An increase of 5 percent was approved by the school’s Board of Governors April 24. So far, there has been little or no pushback, said Matt Turner, MU chief of staff. Turner said the tuition increase was in response to another reduction in state funding for the university.
“There’s not a more attractive option right now,” he said April 29.
The tuition increase was part of the university’s 2014-15 operating budget. Tuition will go up about 4 to 6 percent for undergraduate students, which is $155 per semester for full-time, in-state students, $290 per semester for out-of-state students and $325 per semester for students in certain nearby counties in Kentucky and Ohio. Tuition for graduate students will increase from 4 to 6 percent, with a few exceptions in the professional schools.
The tuition will be $2,510 for in-state undergraduate students per semester; up from $2,076 per semester in 2011-12.
Mary Ellen Heuton, the university’s chief financial officer, said the increase was needed to overcome a reduction of almost $900 per West Virginia student in state appropriations in the last two years. The tuition increase will make up for about $1.5 million less in state aid next fiscal year, she said.

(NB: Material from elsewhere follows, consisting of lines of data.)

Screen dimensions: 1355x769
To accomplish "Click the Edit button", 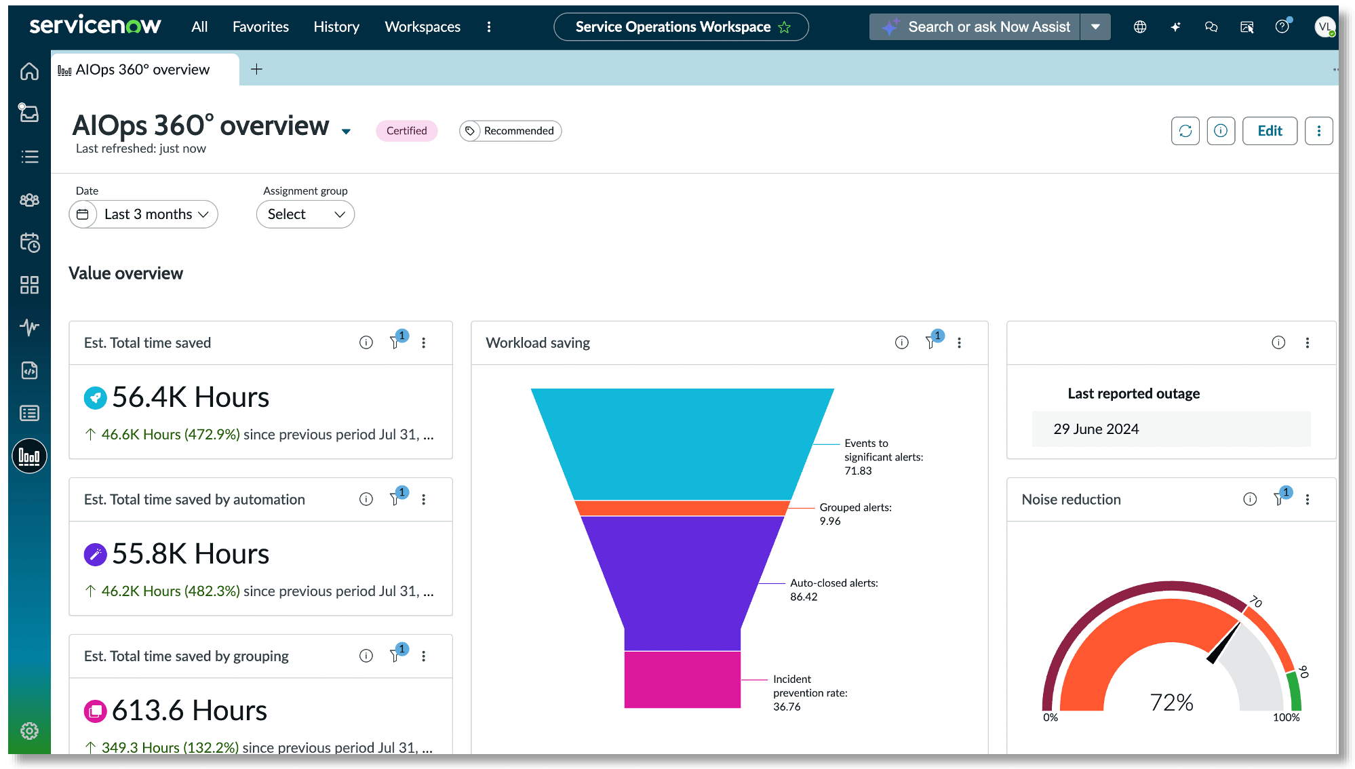I will click(1269, 131).
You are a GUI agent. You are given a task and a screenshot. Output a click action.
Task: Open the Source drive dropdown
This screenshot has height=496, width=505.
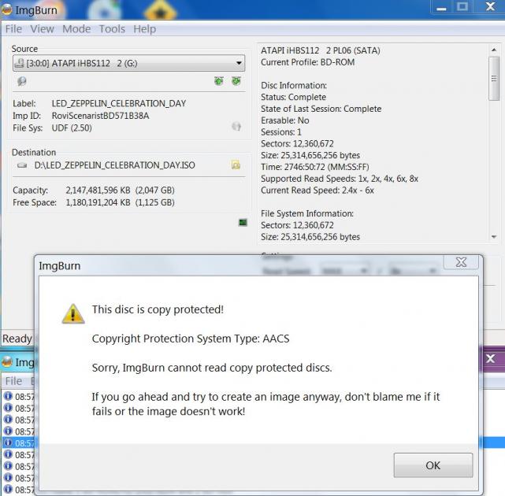tap(129, 63)
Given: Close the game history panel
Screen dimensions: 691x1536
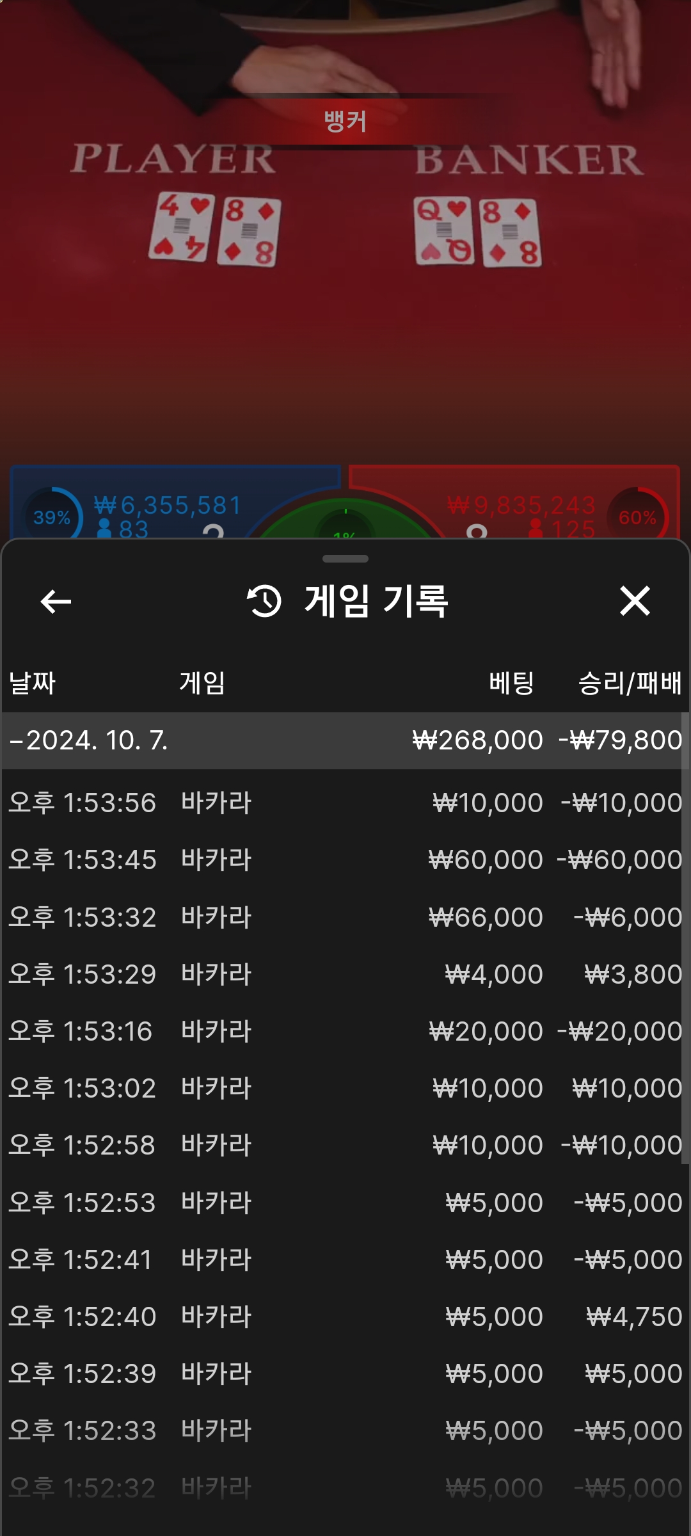Looking at the screenshot, I should [635, 601].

In a release issued after the board approved the tuition increase and the budget, Marshall President Stephen Kopp said the university was able to avoid furloughs and layoffs.
“This budget will allow us to continue to provide outstanding education and student support services while keeping Marshall on sound financial footing,” he said.

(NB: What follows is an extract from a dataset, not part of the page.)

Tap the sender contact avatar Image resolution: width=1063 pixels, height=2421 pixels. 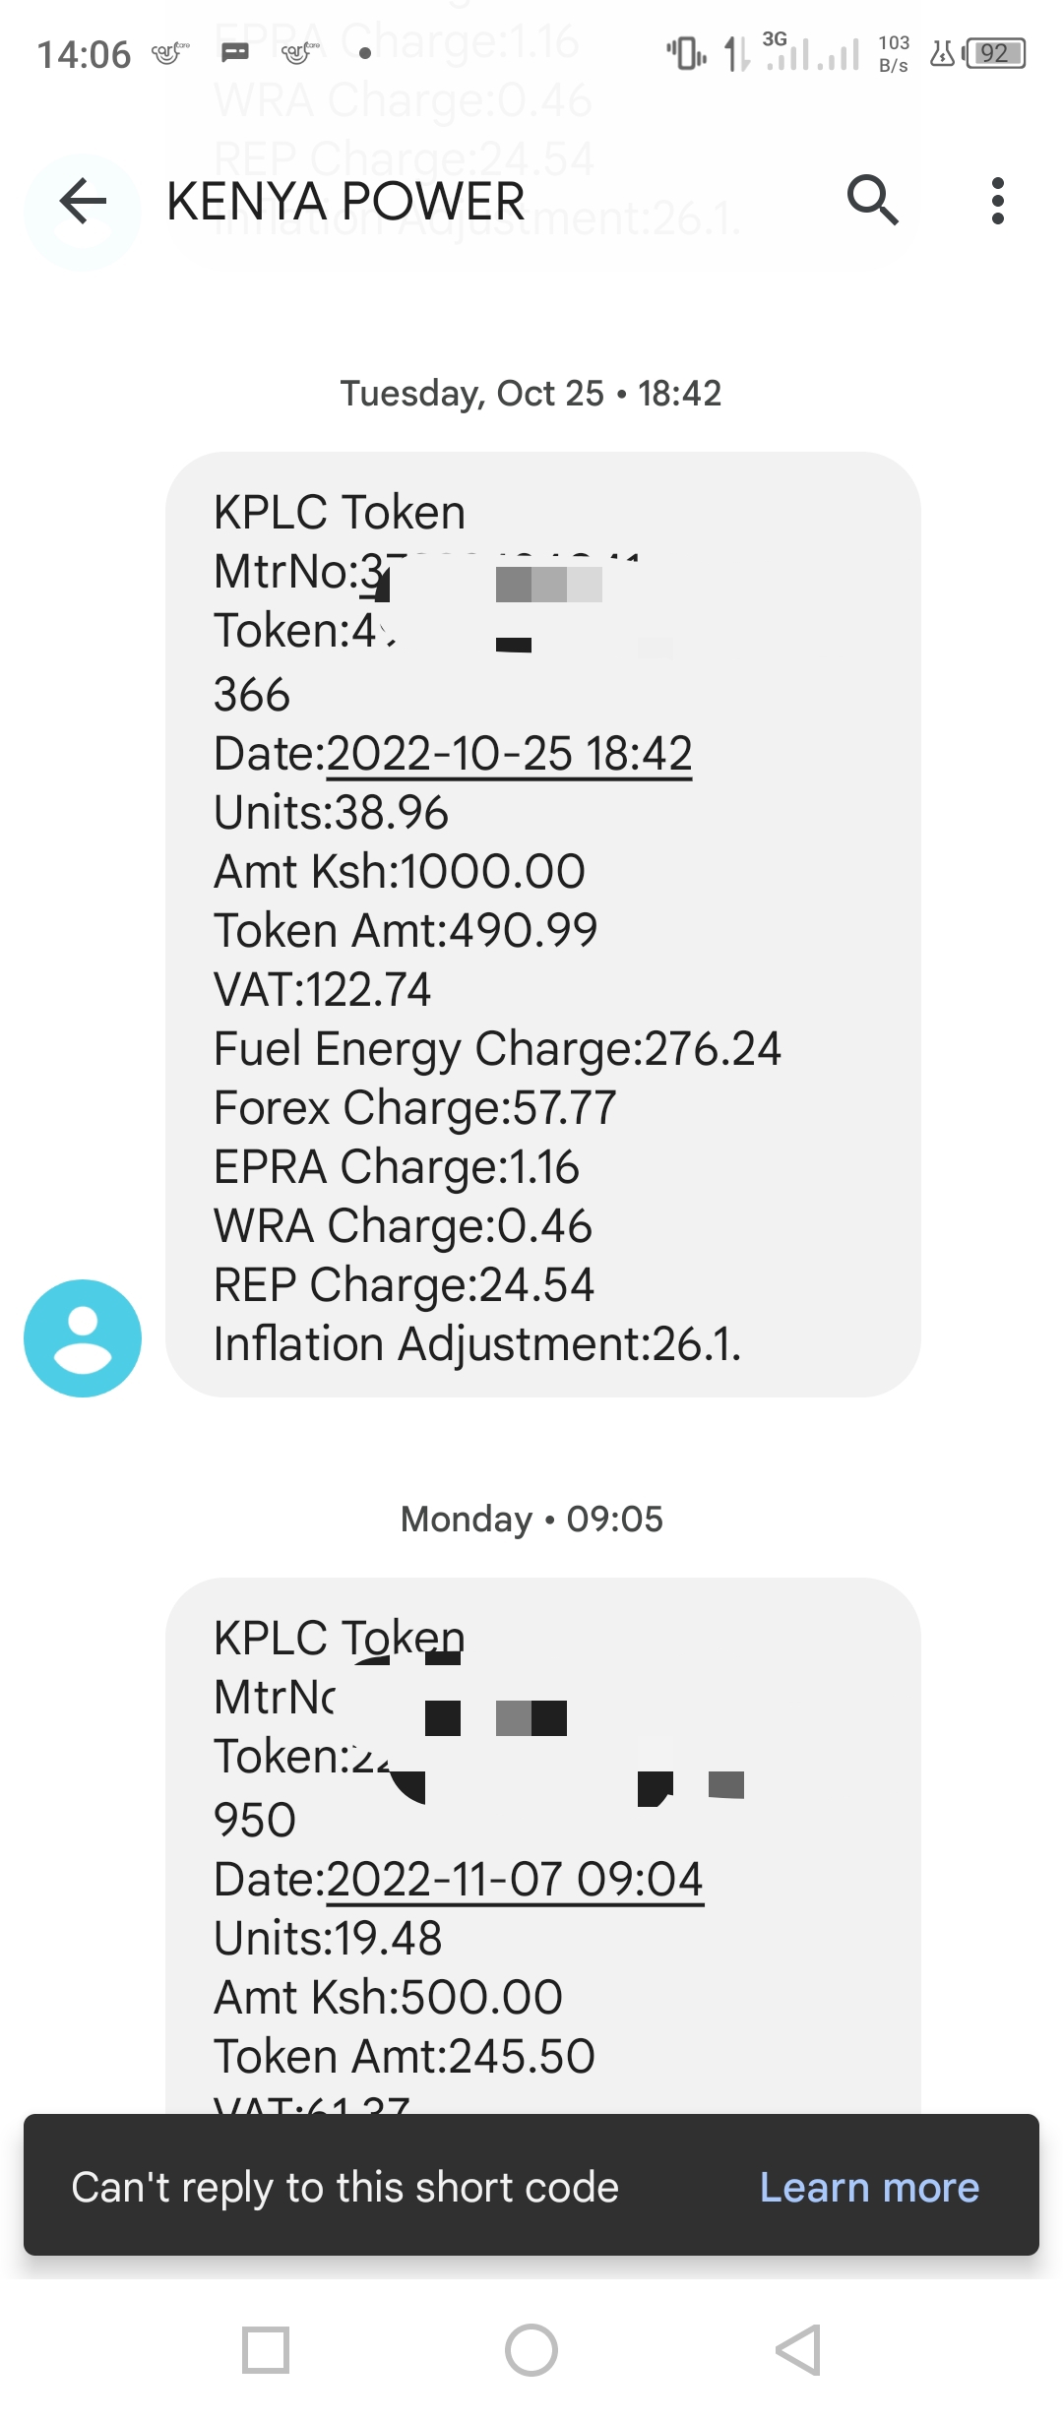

The only board member to vote against the increase was Phil Cline. Board member Oshel Craigo said the school needs to do more analysis to be sure resources are distributed among academic departments based on need rather than on past appropriations. Heuton said such an evaluation is underway for the 2015-16 school year and beyond.
The evaluation is part of Marshall’s 20/20 strategic planning process. Two work groups are addressing Marshall’s academic portfolio, meaning those programs that result in degrees being awarded, and its service portfolio, which includes non-faculty activity in support of students, faculty, staff, teaching, research and athletics.
Also at the board meeting, Mike Sellards, president and CEO of St. Mary’s Medical Center, was elected chairman for the upcoming fiscal year, replacing Dr. Joseph Touma. The board also approved proposals to plan three new degree programs: a bachelor of arts in the arts; a bachelor of arts in sport management; and a master of science in computer science.